Fibre is a type of complex carbohydrate that’s found in all types of plant-based foods, including fruits, vegetables and grains. It is an essential part of every healthy diet. The main reason why we need fibre in our diets is to keep our digestive system in good working order. Fibre also helps us feel fuller for longer, it can improve our cholesterol and blood sugar levels and can also assist in preventing some diseases such as diabetes, heart disease and bowel cancer.

There are three different types of dietary fibre- insoluble fibre, soluble fibre and resistant starch. They all have different functions and benefits for our health, so it’s important to include all of them in our diet.

Insoluble fibre

Insoluble fibre passes through our system without being broken down. It adds bulk to stools and keeps things moving smoothly, thus the regularity benefit of fibre. Insoluble fibre can be found in wholegrain bread and cereals, nuts, seeds, wheat bran and the skins of fruit and veggies.

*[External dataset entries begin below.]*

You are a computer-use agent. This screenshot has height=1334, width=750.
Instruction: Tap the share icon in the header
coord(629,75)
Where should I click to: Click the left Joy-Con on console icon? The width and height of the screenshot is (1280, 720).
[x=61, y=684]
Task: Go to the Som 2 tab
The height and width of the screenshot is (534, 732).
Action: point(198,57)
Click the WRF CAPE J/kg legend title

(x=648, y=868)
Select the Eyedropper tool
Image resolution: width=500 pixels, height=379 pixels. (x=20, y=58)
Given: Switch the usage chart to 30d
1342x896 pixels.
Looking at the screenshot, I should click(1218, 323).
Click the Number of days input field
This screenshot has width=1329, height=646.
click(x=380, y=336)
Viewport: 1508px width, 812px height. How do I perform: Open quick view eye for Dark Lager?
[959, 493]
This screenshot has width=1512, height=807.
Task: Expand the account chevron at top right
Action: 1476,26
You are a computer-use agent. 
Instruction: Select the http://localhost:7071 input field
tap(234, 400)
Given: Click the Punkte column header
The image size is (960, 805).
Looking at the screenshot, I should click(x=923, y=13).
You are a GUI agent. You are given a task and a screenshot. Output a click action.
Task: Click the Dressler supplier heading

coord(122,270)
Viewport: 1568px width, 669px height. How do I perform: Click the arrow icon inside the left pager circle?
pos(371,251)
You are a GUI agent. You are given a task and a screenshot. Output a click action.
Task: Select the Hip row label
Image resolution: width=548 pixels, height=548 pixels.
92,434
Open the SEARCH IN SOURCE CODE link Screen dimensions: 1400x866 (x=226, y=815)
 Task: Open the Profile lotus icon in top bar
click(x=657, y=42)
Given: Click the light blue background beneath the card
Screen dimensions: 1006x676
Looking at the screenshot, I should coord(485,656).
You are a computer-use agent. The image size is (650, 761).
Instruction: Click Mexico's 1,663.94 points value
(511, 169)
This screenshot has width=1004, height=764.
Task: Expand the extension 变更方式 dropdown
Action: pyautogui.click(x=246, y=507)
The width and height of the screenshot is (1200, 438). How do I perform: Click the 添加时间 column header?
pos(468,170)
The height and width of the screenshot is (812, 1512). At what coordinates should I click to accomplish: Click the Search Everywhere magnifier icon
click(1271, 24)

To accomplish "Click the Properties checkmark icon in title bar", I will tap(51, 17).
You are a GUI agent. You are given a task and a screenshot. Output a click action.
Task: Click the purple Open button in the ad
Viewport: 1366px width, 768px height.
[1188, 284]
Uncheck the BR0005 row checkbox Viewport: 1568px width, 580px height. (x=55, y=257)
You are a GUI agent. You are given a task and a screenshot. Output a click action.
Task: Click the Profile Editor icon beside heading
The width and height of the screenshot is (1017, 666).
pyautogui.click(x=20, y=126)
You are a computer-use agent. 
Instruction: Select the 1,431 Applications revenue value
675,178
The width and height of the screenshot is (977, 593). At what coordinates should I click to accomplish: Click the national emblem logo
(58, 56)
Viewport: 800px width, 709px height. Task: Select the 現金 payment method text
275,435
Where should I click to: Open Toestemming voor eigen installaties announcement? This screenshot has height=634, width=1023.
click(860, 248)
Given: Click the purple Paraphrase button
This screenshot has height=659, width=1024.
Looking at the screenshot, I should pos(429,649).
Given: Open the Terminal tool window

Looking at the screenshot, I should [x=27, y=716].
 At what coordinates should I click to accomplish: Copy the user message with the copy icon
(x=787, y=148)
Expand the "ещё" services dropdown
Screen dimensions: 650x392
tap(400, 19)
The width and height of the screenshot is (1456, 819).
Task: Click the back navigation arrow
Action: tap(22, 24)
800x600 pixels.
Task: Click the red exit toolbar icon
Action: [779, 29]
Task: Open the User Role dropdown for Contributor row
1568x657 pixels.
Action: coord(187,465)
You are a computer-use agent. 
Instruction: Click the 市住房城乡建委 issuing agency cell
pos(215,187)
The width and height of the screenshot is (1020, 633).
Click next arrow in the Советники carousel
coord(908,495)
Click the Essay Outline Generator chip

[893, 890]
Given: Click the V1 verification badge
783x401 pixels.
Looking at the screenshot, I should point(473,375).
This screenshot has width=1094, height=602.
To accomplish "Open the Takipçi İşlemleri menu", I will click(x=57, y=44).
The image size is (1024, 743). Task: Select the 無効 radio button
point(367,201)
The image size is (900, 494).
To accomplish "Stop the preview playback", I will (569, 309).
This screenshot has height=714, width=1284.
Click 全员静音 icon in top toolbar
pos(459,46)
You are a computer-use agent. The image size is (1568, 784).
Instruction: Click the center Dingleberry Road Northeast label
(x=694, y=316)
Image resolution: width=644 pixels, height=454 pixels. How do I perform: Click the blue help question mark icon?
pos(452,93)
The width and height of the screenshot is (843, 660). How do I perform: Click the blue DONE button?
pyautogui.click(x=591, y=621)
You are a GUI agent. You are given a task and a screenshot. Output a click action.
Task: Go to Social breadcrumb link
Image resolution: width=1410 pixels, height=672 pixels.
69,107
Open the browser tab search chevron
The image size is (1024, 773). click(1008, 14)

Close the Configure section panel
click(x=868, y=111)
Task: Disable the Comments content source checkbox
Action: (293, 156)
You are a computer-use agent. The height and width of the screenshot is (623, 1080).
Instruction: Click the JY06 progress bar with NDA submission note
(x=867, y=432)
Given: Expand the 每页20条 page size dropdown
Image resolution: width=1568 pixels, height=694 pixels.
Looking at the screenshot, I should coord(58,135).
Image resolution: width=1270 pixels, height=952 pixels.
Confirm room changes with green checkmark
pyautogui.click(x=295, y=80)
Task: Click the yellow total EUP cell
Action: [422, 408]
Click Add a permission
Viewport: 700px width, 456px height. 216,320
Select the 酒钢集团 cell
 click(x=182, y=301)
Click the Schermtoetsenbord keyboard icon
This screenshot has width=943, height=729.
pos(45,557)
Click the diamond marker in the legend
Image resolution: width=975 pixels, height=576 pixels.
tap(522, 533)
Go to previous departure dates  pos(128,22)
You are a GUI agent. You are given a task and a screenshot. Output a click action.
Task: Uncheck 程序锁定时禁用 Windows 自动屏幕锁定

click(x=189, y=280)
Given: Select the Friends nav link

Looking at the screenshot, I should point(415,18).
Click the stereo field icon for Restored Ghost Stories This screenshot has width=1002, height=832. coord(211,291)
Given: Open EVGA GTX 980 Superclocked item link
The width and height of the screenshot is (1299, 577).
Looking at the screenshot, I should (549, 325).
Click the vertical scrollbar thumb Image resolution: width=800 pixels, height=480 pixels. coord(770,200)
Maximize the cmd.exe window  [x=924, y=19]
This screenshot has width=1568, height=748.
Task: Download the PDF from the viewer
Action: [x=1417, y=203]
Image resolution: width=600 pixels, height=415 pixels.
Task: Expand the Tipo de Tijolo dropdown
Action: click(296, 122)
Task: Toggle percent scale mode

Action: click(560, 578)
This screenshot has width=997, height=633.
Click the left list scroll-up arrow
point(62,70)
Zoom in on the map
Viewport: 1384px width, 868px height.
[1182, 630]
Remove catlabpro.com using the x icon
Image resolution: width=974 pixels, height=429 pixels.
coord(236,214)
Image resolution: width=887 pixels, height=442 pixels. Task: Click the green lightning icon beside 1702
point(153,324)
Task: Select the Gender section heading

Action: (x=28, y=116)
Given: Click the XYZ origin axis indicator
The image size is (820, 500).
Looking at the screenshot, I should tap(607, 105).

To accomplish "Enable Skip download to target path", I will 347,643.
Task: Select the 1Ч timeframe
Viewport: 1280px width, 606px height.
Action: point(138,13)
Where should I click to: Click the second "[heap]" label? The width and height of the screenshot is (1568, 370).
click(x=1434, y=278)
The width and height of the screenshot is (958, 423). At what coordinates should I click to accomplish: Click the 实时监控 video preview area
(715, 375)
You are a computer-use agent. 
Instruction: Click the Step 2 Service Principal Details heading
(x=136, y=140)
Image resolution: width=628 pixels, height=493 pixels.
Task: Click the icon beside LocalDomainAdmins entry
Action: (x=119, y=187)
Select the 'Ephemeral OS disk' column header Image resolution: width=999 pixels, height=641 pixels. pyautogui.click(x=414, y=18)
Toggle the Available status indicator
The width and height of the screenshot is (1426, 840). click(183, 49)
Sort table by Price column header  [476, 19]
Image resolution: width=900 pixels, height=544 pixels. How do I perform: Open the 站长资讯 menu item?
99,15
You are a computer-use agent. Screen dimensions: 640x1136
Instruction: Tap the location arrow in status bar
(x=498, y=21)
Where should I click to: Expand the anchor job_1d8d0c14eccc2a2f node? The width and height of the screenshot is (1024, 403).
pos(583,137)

Soluble fibre             

Soluble fibre on the other hand dissolves in water, forming a gel which keeps our bowel content soft. It’s the type of fibre that lowers bad cholesterol levels. Soluble fibre can be found in fruits, vegetables, oats, barley and legumes.

Resistant starch

Resistant starch passes through the digestive system to the large intestine, where it ferments. This is where prebiotics come in, promoting gut health. Resistant starch can be found in unprocessed cereals and grains, under-cooked pasta, unripe bananas, potatoes, lentils and rice.

 Age (years)  Recommended intake of fibre
 2-5  15g per day
 5-11  20g per day
 11-16  25g per day
 17 and over  30g per day

Unfortunately, most of us are not including enough fibre rich foods in our daily diets. So what are the 12 fibre rich foods to eat?

1. Chia Seeds34,4 g of fibre per 100 grams
2. Popcorn14,5 g of fibre per 100 grams
3. Almonds12,5 g of fibre per 100 grams
4. Dark Chocolate
(cocoa content of 70–95%)
10,9 g of fibre per 100 grams
5. Oats10,6 g of fibre per 100 grams
6. Artichoke8,6 g of fibre per 100 grams
7. Split Peas8,3 g of fibre per 100 grams
8. Lentils7,8 g of fibre per 100 grams
9. Chickpeas7,6 g of fibre per 100 grams
10. Avocado 6,7 g of fibre per 100 grams
11. Raspberries6,5 g of fibre per 100 grams
12. Banana2,6 g of fibre per 100 grams

To increase your daily fibre intake try following:

1. Choose a high fibre breakfast cereal or porridge and add some fresh fruit, dried fruit, seeds and/or nuts with it.

2. For snacks try fruit, vegetable sticks, rye crackers, oatcakes, unsalted nuts or seeds.

3. Add pulses like beans, lentils or chickpeas to stews, curries and salads.

4. For a sweet pit crab a piece of dark chocolate.

Fibre is an important part of every healthy diet. Benefits of having more fibre to your menu may include weight loss, better cholesterol levels, healthier heart and better digestion. 

As most of us don´t consume the recommended daily Intake, try adding some of the foods from the list above to your diet.